=== What this task involves ===
Transcribe, exactly and without pictures, the lines below from the line with "587x500 pixels. Task: Click the Down button" to the line with "Where should I", both ends included, and no others.

=== Recorded data ===
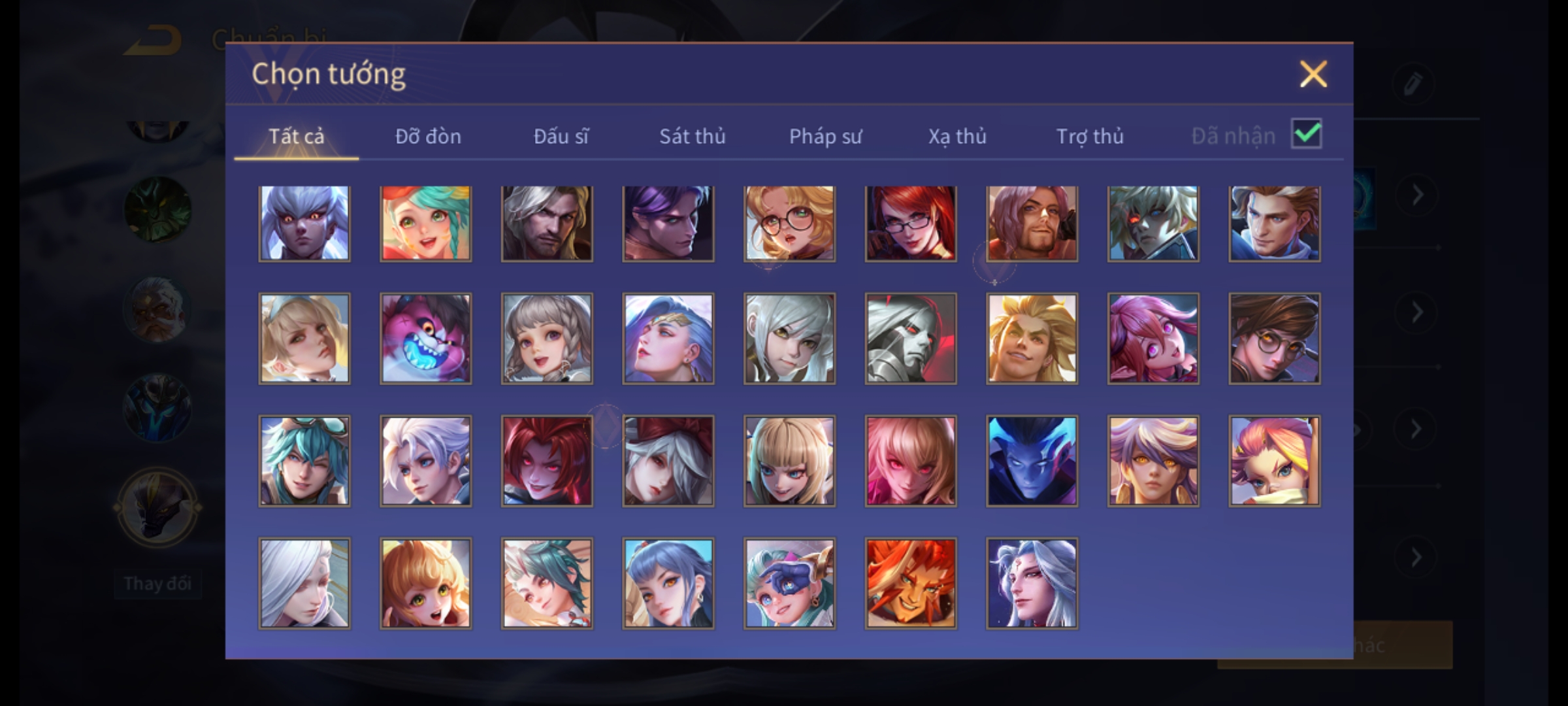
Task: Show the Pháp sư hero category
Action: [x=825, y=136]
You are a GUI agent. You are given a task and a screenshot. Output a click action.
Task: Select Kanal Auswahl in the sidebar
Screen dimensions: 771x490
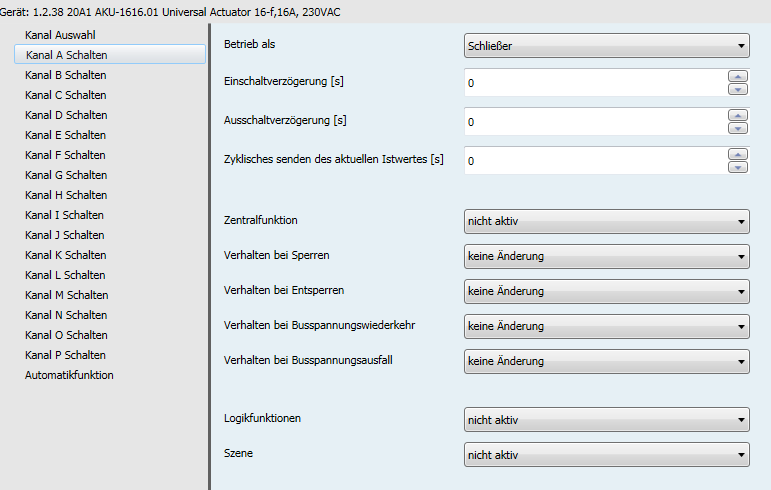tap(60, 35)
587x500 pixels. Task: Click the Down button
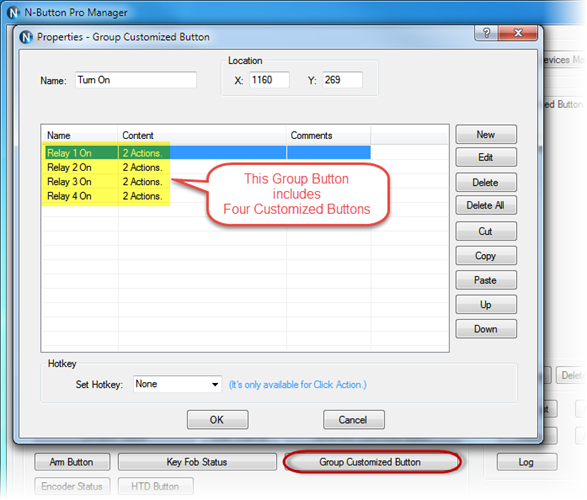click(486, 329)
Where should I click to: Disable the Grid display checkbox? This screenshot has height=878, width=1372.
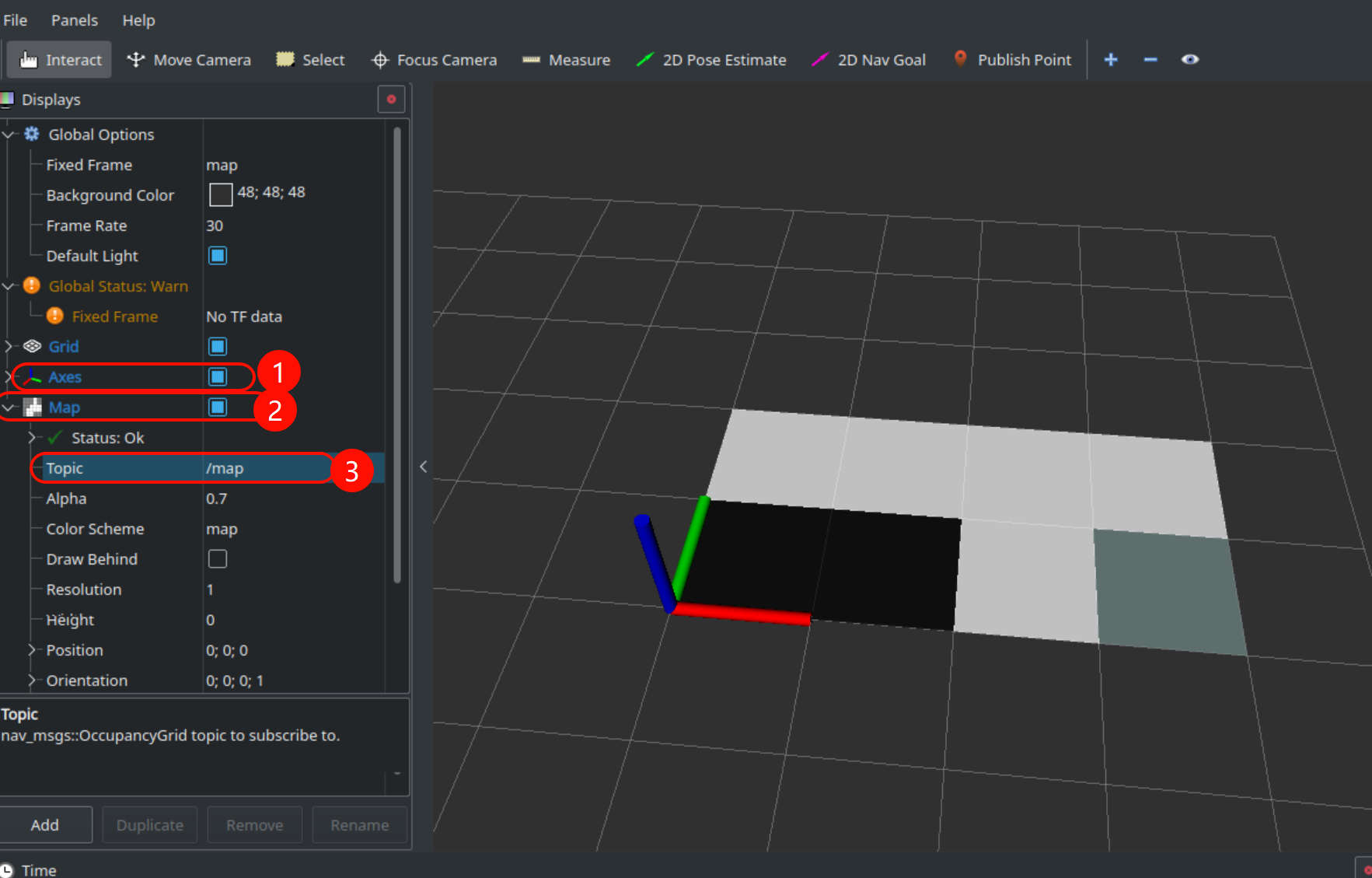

...

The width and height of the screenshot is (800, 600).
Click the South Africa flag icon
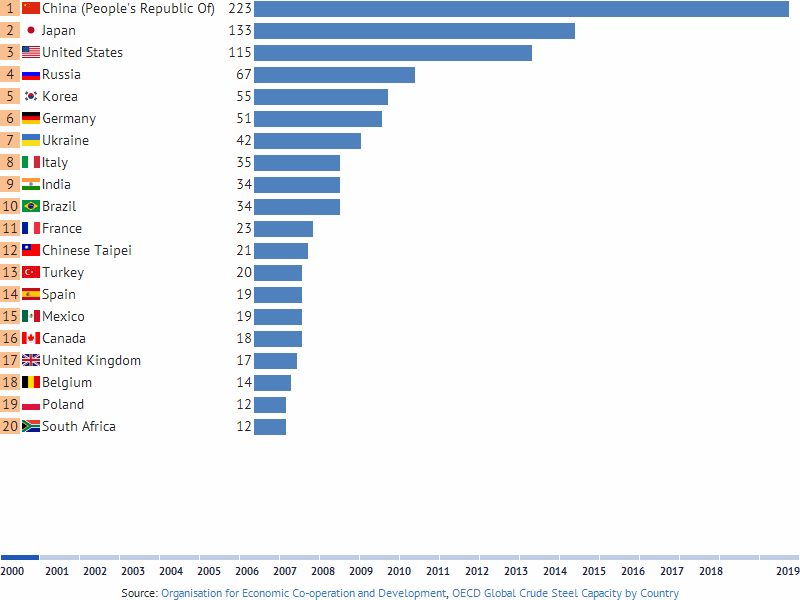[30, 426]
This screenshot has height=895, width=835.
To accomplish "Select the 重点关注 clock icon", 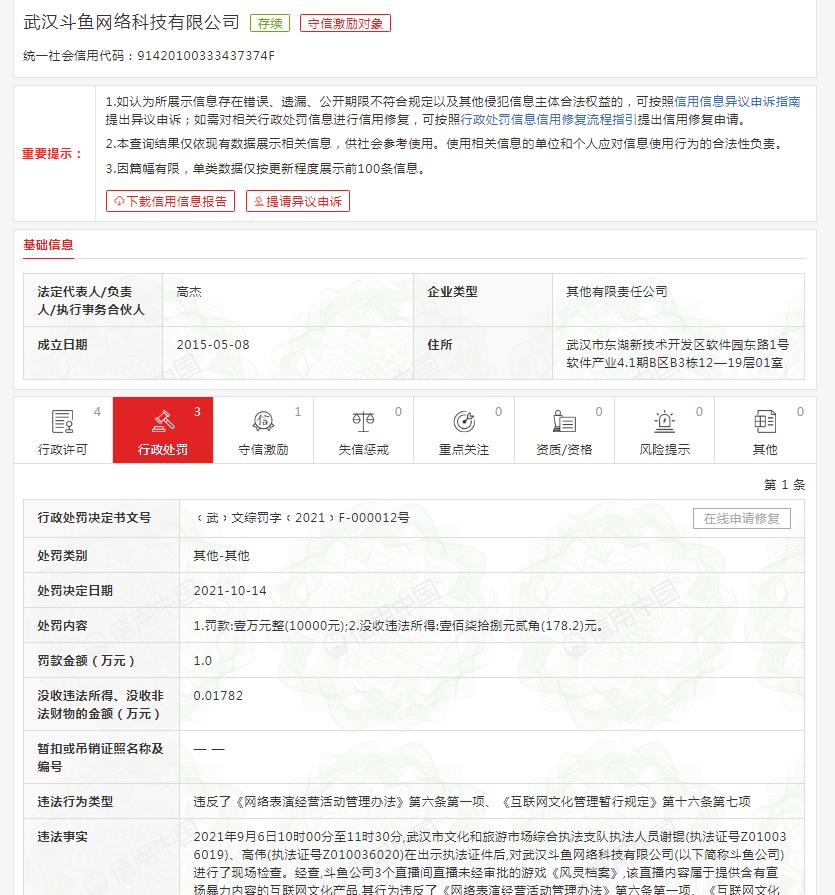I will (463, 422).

--

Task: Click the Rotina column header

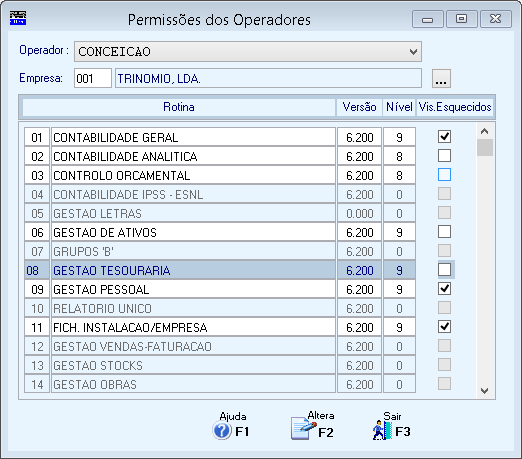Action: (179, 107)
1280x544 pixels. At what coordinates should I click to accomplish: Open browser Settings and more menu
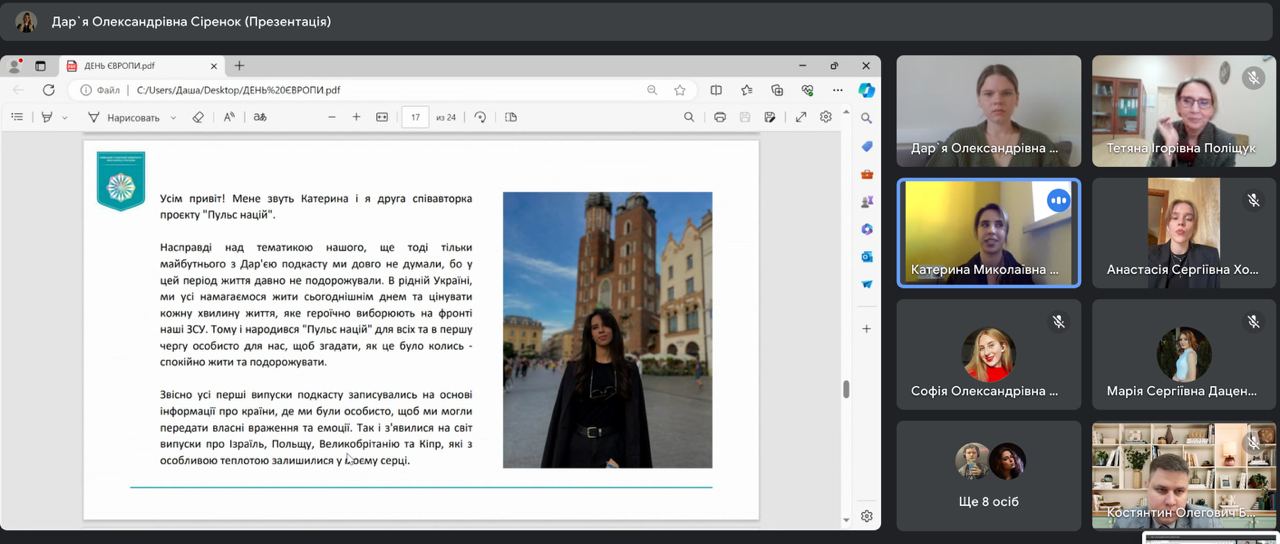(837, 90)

=== Exercise result ===
587x500 pixels. Task: Click the Down button
click(486, 329)
Where should I click to: Disable the Grid display checkbox? This screenshot has height=878, width=1372.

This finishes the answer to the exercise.